═════ Supplied data ═════

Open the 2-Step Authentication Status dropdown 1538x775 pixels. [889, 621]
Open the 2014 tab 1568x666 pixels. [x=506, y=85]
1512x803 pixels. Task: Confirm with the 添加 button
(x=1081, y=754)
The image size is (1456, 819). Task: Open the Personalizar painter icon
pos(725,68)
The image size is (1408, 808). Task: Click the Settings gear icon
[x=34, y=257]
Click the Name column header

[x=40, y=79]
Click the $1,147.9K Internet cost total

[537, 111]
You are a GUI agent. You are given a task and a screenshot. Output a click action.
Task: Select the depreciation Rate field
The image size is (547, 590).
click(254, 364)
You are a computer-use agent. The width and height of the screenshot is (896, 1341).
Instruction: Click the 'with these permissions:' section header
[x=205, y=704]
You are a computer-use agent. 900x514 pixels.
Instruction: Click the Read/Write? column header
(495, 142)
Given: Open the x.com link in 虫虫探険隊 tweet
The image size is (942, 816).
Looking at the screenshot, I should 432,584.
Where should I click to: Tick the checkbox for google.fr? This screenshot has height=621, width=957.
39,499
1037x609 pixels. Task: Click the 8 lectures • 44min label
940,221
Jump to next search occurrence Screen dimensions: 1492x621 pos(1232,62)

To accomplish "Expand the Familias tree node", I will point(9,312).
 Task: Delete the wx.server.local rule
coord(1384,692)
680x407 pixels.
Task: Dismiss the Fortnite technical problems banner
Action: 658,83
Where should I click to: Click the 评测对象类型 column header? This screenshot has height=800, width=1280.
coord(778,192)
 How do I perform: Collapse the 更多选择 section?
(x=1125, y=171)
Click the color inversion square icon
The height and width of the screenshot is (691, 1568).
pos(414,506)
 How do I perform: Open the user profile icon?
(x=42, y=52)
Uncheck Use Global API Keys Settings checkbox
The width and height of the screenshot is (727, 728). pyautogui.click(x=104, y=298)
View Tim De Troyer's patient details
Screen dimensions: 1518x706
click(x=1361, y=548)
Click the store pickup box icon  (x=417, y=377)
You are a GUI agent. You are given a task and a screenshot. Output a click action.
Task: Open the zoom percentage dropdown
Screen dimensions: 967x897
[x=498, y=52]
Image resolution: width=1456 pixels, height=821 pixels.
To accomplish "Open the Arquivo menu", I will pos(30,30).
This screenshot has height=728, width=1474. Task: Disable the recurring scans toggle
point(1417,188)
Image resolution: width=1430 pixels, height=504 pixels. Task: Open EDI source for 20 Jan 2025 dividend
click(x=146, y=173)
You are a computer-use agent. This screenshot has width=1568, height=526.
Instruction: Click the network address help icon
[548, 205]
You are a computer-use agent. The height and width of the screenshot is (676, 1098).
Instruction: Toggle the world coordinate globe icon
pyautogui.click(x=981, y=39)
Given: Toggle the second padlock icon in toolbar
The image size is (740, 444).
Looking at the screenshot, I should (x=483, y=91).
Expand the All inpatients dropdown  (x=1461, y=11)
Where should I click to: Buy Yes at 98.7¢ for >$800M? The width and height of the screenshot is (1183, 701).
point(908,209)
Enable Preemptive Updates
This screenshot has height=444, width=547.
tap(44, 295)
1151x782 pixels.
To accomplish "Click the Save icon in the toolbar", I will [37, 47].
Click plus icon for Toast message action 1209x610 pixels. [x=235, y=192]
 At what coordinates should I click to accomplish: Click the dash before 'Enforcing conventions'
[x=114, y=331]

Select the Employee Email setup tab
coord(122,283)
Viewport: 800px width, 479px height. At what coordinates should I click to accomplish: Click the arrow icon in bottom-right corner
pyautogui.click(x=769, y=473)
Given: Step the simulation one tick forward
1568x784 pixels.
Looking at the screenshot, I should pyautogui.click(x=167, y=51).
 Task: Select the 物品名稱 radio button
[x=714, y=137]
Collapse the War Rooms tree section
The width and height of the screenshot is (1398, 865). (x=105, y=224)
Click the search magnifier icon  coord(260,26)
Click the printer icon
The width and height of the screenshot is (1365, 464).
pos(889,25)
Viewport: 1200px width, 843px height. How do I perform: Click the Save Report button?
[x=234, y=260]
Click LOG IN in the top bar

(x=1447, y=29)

═════

• [Problem to work on]:
For this exercise, find all lines in the records containing the word "dropdown" and copy them.

• [Output below]:
Open the 2-Step Authentication Status dropdown 1538x775 pixels. [889, 621]
Task: Open the zoom percentage dropdown
Expand the All inpatients dropdown  (x=1461, y=11)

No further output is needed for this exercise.